How many lines in the entries below contain the string "pixels"? Reply with the number only.

**** DATA TO USE ****

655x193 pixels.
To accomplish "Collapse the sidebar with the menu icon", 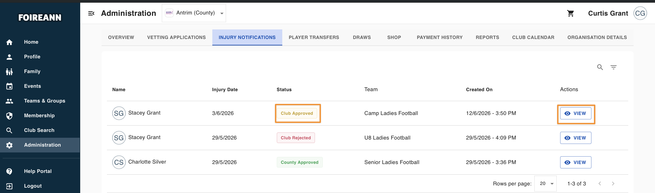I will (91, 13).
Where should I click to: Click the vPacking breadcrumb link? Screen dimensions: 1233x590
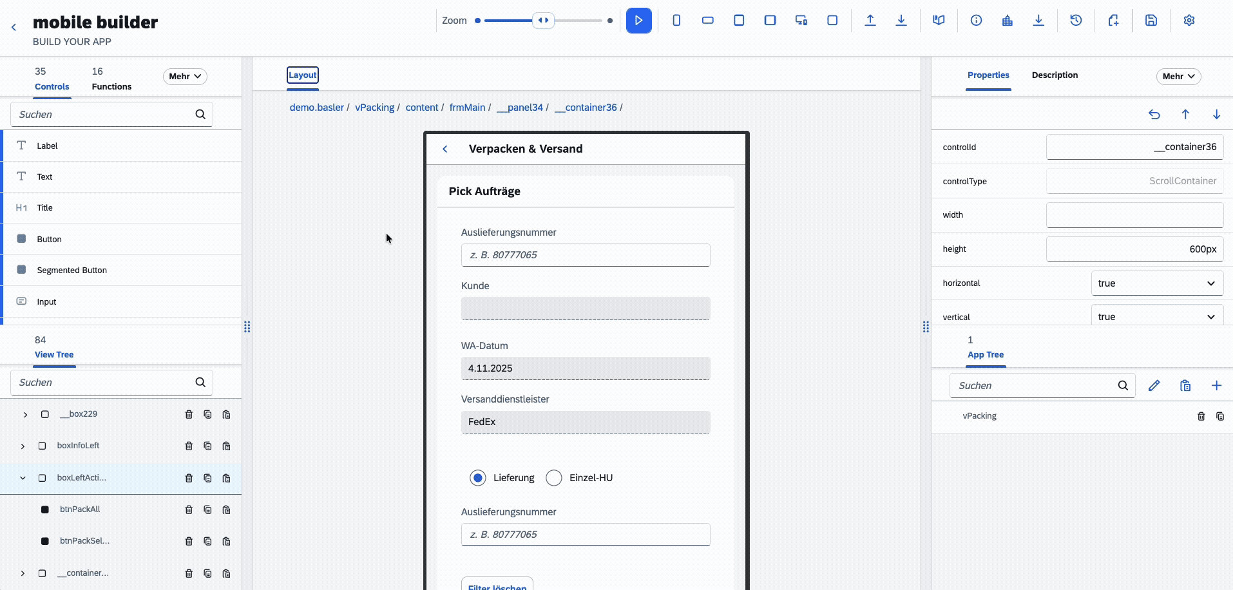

****
**** DATA TO USE ****

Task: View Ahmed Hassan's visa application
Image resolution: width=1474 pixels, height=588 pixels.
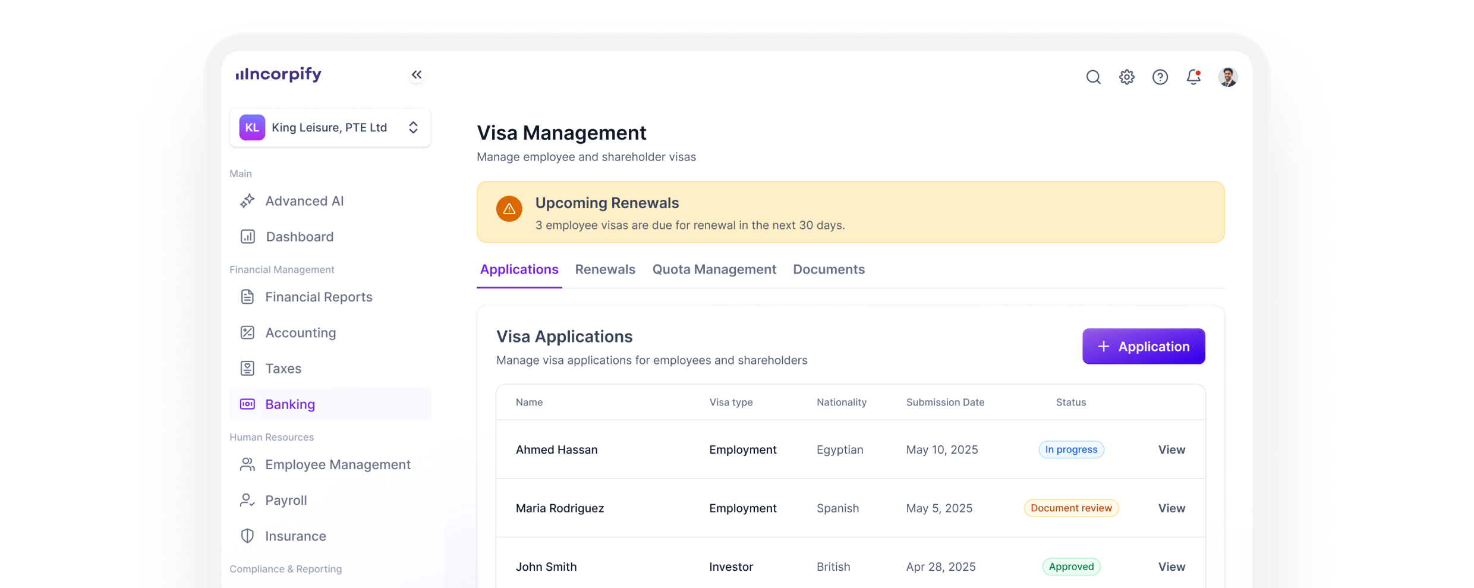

****
**** DATA TO USE ****

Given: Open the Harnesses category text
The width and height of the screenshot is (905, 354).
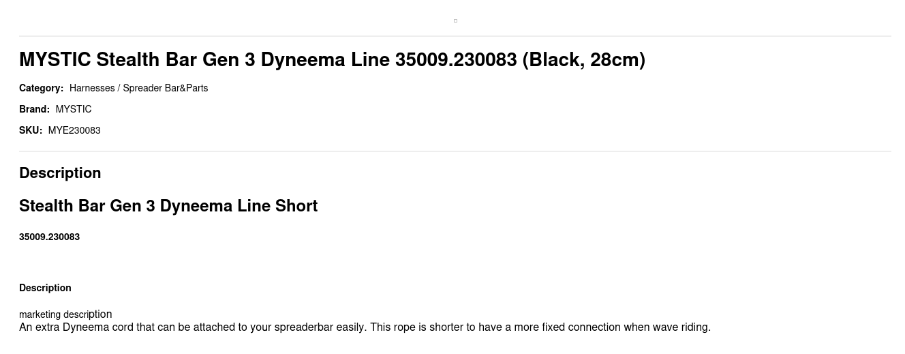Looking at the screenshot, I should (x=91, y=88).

****

- [EXPECTED ANSWER]:
2